Keywords: arsenic, water treatment

Description: Arsenic contaminating groundwater aquifers is public health concern for virtually every region of the continent. Sometimes it can be caused by human activity and sometimes it can occur naturally. There are a variety of different methods that can be used to remove the arsenic and make the water safe for human consumption. Each method has its own set of optimal conditions and will produce different forms of waste.

Whether you are a farmer that is looking to keep a localized water table free of toxins, or a small municipality that is in need of greater reservoirs, having access to the right filtration technology can make or break any water planning enterprise. Sadly, arsenic often appears in unsafe quantities in aquifers where the surrounding soil became contaminated with arsenic from pesticides. If arsenic containing pesticides were used consistently in each growing season over a period of many years, the arsenic becomes deposited into the soil and is then leeched into the groundwater. If the concentration of it exceeds 10 ppb, consuming the water can cause skin legions, problems with the circulatory system and even cancer. Because of the salience of these harmful effects, there is increasing demand for cost effective technologies to remove it from aquifers.

The technologies

Most of the arsenic removal methods available today involve pushing the water through a resin that alters the physical or chemical composition of the arsenic. When such a change occurs, the particles that result become easy to filter away, hence removing the arsenic from the water. One issue is that all of the particles that are filtered away must be safely disposed of. If there is one technique that works particularly well at catching the arsenic, but produces waste that is too difficult to dispose of, then it cannot be used.

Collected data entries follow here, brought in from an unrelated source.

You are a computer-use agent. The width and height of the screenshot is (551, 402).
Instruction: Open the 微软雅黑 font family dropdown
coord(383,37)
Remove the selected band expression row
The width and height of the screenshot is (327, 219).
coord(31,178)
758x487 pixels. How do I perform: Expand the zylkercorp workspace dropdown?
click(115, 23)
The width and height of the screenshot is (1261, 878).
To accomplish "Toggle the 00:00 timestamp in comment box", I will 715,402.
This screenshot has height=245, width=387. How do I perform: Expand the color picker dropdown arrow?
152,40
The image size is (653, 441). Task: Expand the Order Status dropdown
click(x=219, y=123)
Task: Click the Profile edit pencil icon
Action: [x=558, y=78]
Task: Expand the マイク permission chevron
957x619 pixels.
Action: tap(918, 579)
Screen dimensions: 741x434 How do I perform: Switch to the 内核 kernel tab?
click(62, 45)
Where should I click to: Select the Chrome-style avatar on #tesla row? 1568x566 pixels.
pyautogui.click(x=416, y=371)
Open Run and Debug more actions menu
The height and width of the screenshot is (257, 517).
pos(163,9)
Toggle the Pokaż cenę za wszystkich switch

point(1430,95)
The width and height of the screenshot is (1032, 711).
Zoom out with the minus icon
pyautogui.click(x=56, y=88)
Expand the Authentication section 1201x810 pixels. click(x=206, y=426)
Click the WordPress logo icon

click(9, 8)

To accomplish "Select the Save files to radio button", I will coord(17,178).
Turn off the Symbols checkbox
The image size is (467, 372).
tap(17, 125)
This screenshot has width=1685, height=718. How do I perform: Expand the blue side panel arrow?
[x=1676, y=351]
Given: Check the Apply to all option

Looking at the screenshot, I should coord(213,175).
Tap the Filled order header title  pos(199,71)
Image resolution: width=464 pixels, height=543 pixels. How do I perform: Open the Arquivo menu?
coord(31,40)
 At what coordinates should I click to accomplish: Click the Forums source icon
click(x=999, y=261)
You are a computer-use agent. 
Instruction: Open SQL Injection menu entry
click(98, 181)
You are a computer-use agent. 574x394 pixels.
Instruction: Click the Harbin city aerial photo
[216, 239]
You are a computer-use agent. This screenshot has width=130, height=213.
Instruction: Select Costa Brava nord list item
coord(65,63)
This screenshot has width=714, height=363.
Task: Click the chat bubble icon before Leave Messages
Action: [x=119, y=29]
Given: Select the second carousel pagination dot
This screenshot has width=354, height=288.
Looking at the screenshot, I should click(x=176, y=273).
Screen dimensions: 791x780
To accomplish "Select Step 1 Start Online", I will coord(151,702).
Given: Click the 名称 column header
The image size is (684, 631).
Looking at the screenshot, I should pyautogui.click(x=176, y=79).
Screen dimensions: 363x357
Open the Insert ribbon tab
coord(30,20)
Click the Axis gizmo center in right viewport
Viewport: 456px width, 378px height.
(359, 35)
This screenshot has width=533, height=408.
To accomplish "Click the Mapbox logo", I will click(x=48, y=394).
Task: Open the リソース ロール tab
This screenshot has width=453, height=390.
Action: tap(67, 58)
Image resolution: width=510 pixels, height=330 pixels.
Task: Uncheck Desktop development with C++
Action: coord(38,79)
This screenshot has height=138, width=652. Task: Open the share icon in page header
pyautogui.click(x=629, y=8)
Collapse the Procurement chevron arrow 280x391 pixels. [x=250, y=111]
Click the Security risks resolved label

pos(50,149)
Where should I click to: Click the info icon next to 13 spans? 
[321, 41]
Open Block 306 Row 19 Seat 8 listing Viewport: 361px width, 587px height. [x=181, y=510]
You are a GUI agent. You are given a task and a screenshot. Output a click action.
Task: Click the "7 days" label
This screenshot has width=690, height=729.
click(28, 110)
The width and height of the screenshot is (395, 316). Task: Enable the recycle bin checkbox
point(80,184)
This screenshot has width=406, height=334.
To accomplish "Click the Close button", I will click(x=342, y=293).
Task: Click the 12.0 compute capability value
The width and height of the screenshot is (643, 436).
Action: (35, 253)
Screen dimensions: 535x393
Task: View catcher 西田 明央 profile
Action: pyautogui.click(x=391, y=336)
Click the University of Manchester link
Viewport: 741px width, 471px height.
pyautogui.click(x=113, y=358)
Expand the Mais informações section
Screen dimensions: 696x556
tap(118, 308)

One of the simplest methods to remove arsenic is to pass the untreated water through an adsorptive granular media that is contained in a pressure vessel. As the water travels through it, the negatively charged arsenic ions become absorbed into the outer layer of the positively charged media. The media are often metallic, usually consisting of iron or aluminum, because they are easily disposed of after they have bonded with arsenic. The downside is that they become less effective when the water has high phosphate or silica content.

Another method is called ion exchange. Ion exchange is more sophisticated than adsorptive media because it involves a sequence of chemical reactions, where chlorine is introduced to the arsenic and then salt is added at a later phase. The net result is that much of the arsenic is discharged in the form of sulfates and nitrates. The main drawback for this method is that it only works against the oxidized arsenic V variety. This is because the chlorine atoms bind with the arsenic more readily when they are of the oxidized form. Because of this, many arsenic removal systems will use the ion exchange method after oxidizing the arsenic in the water.

Make a plan

Before deciding on which treatment method may be best, it is important to have the water tested. It is important to know whether you are dealing with oxidized or unoxidized arsenic, whether there is a high concentration of phosphates or silica and what the pH of the water reads. Having all of this information will be the first step in forming your arsenic water removal plan.